The functions support two CRS options:

* **EPSG:3067** (ETRS89 / TM35FIN): The default for Finnish spatial data, suitable for local analyses.
* **EPSG:4326** (WGS84): Useful for global compatibility or web mapping.

Note that `ogc_get_statfi_statistical_grid()` is fixed to EPSG:3067, as per the API's design.

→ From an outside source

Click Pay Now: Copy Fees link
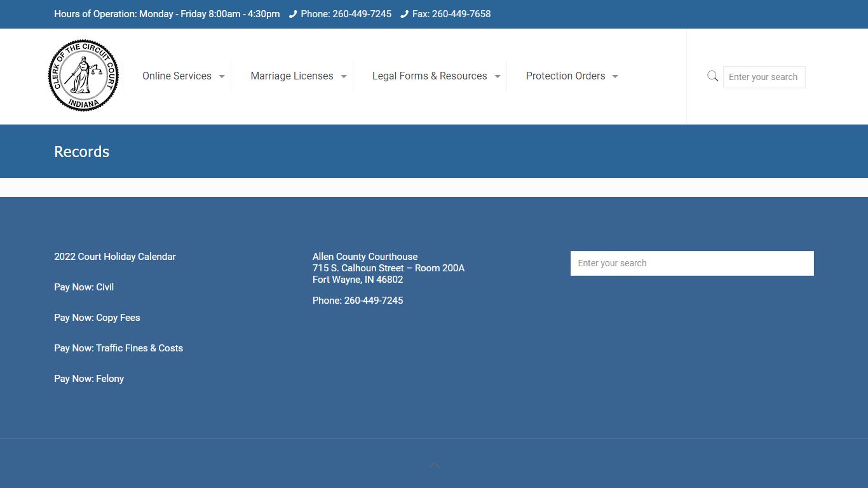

### Bounding Box Filtering

The `bbox` parameter allows spatial filtering to focus on specific regions. Ensure coordinates match the specified `crs` (e.g., EPSG:3067 for grid data). Example format: "`200000`,`6600000`,`500000`,`6900000`".

## Best Practices

* **Test with Limits**: For large datasets (e.g., 1km grids), start with a small `limit` or `bbox` to estimate runtime before fetching all features.
* **CRS Selection**: Use `EPSG:3067` for Finnish data unless you need `EPSG:4326` for compatibility with other systems.
* *Check Tessellation Types*: Verify valid `tessellation` options (`kunta`, `hyvinvointialue`, etc.) when using `ogc_get_statfi_area()`.
* *Inspect Output*: Population data from `ogc_get_statfi_area_pop()` and `ogc_get_statfi_statistical_grid()` is pivoted into wide format. Check column names to identify available variables.

## Additional Resources

* [Statistics Finland Geoserver](https://geo.stat.fi/inspire/): Documentation for the OGC API.
* [geofi GitHub Repository](https://github.com/rOpenGov/geofi): Source code and issue tracker.
* [sf Package Documentation](https://r-spatial.github.io/sf/): For working with sf objects.
* [ggplot2 Documentation](https://ggplot2.tidyverse.org/): For visualizing spatial data.

## Conclusion

The `geofi` package simplifies access to Statistics Finland's spatial and population data, enabling analyses of administrative boundaries, population distributions, and grid-based statistics. With no API key required, users can quickly retrieve and visualize data using `sf` and `ggplot2`. Try the examples above to explore Finland's spatial and demographic datasets!